NASA has announced that it is now targeting November 14 at 23:49 UTC for the launch of the first operational SpaceX Crew Dragon mission to the International Space Station.
The NASA SpaceX Crew-1 mission had initially been slated for October 31. However, on October 10, NASA announced that the launch had been postponed due to a late abort during a non-NASA SpaceX Falcon 9 launch attempt.
In a series of tweets on October 21, NASA Associate Administrator of the Human Exploration and Operations Mission Directorate, Kathy Lueders revealed that the agency planned to use the launch of the joint NASA-ESA Sentinel-6 Michael Freilich climate satellite on November 10 to validate that the Falcon 9 was safe for crewed flight. Lueders added that the agency would require a few days following the mission to review data from the flight before making a decision.
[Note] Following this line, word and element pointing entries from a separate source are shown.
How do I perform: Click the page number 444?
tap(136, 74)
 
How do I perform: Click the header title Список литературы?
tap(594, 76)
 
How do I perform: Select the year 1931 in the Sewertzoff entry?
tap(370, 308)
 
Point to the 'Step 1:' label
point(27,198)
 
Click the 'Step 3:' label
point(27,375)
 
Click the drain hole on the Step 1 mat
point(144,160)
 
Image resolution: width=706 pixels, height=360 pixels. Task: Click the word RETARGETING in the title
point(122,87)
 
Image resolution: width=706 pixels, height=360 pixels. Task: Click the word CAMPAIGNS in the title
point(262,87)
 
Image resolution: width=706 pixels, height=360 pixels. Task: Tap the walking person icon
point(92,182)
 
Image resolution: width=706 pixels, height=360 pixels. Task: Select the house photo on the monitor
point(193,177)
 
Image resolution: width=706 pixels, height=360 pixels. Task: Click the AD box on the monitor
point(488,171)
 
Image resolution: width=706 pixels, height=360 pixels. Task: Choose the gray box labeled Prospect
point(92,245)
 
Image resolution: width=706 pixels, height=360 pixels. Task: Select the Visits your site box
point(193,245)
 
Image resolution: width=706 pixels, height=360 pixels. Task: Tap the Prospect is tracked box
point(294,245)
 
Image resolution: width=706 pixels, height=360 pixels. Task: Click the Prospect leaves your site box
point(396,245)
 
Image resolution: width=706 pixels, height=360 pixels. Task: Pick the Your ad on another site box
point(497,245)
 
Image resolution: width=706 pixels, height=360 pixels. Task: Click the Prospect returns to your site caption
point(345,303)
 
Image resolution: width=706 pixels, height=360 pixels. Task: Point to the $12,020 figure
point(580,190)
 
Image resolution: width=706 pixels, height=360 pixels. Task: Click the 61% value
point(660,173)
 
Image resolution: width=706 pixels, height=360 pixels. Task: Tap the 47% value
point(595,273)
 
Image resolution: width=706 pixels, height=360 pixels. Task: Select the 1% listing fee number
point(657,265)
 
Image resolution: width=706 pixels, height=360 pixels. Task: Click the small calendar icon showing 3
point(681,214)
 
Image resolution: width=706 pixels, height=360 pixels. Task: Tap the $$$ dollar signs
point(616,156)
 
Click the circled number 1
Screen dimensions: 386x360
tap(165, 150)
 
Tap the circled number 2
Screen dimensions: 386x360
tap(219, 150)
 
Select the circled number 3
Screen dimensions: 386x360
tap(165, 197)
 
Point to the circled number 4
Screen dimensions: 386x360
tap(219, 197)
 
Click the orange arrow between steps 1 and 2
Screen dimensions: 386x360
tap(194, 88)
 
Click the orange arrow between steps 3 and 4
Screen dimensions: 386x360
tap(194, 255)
Despite the decision on the Falcon 9 rocket’s suitability for crewed flight still pending, NASA announced in a statement on October 26 that the agency was targeting a November 14 launch date for the SpaceX Crew-1 mission.
In addition to announcing the revised launch date, NASA invited media representatives to an October 28 teleconference during which the agency would discuss the results of recent Falcon 9 Merlin engine testing. The statement, however, also again reiterated that the agency would conduct a thorough review of the performance of the Falcon 9 during the Sentinel-6 flight before giving the green light for the launch of the Crew-1 mission.
Crew-1 is expected to carry NASA astronauts Michael Hopkins, Victor Glover, and Shannon Walker, and mission specialist Soichi Noguchi of JAXA. The four crewmembers will rendezvous with the International Space Station and join the Expedition 64 crew of Sergey Ryzhikov and Sergey Kud-Sverchkov of Roscosmos and NASA astronaut Kate Rubins.